Dari sini, Ibnu Khaldun menghadapi perlawanan sengit dan juga kritikan-kritikan tajam. Abu Faidl Ghimari Syafi’i dalam kitabnya Ibraz Al Wahmi mengkritik orang yang mempergunakan pendhaifan Ibnu Khaldun sebagai dalil untuk mendhaifkan hadits- hadits Al Mahdi. Ia mengatakan: “Saat ini di tengah- tengah manusia ada orang yang tidak tahu kemutawatiran hadits ini dan membuatnya bodoh dan kebodonannya itu menjauhkannya dari cahaya ilmu dan menyebabkan orang mengingkari kemunculan Al Mahdi dan menafikannya dengan keyakinan akan kedhaifan hadits-hadits Al Mahdi tersebut, padahal dia sendiri tidak tabu sebab-sebab pendhaifan tersebut, serta tidak memiliki pengetahuan dan gambaran tentang hadits dhaif.
Wawasan dia juga terlalu sempit untuk memahami bahwa betapa hadits tentang Imam Mahdi ini sudah demikian terkenal dan diakui kemutawatirannya.

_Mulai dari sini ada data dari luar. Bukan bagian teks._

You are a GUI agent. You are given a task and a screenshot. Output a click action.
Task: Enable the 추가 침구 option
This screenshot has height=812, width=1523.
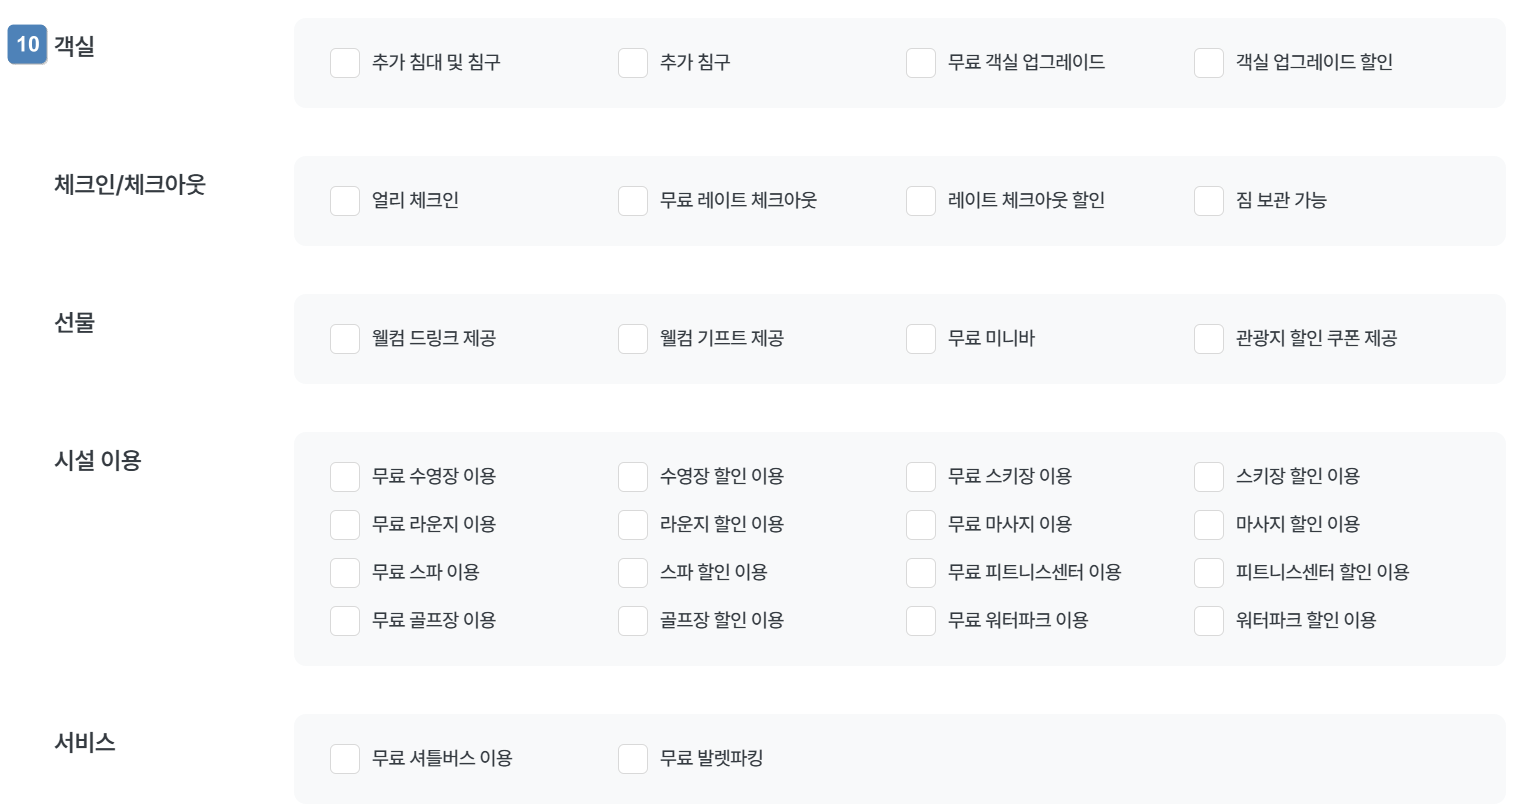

Keingkarannya itu hanya bersandar pada apa yang dikatakan Ibnu Khaldun di sebagian hadits-haditsnya yang sebab-sebab kedhaifannya dihiasi dengan kebohongan.
Kemudian dia mencari-cari kesalahan atau kelemahan hadits-hadits itu pada sisi validitas dan para perawinya seraya menyimpulkan bahwa hadits-hadits tersebut penuh dengan kebohongan dan pemutarbalikkan fakta. Padahal Ibnu Khaldun tidak memiliki otoritas apapun, maka bagaimana bisa mempercayainya dan merujuk kepada Khaldun?!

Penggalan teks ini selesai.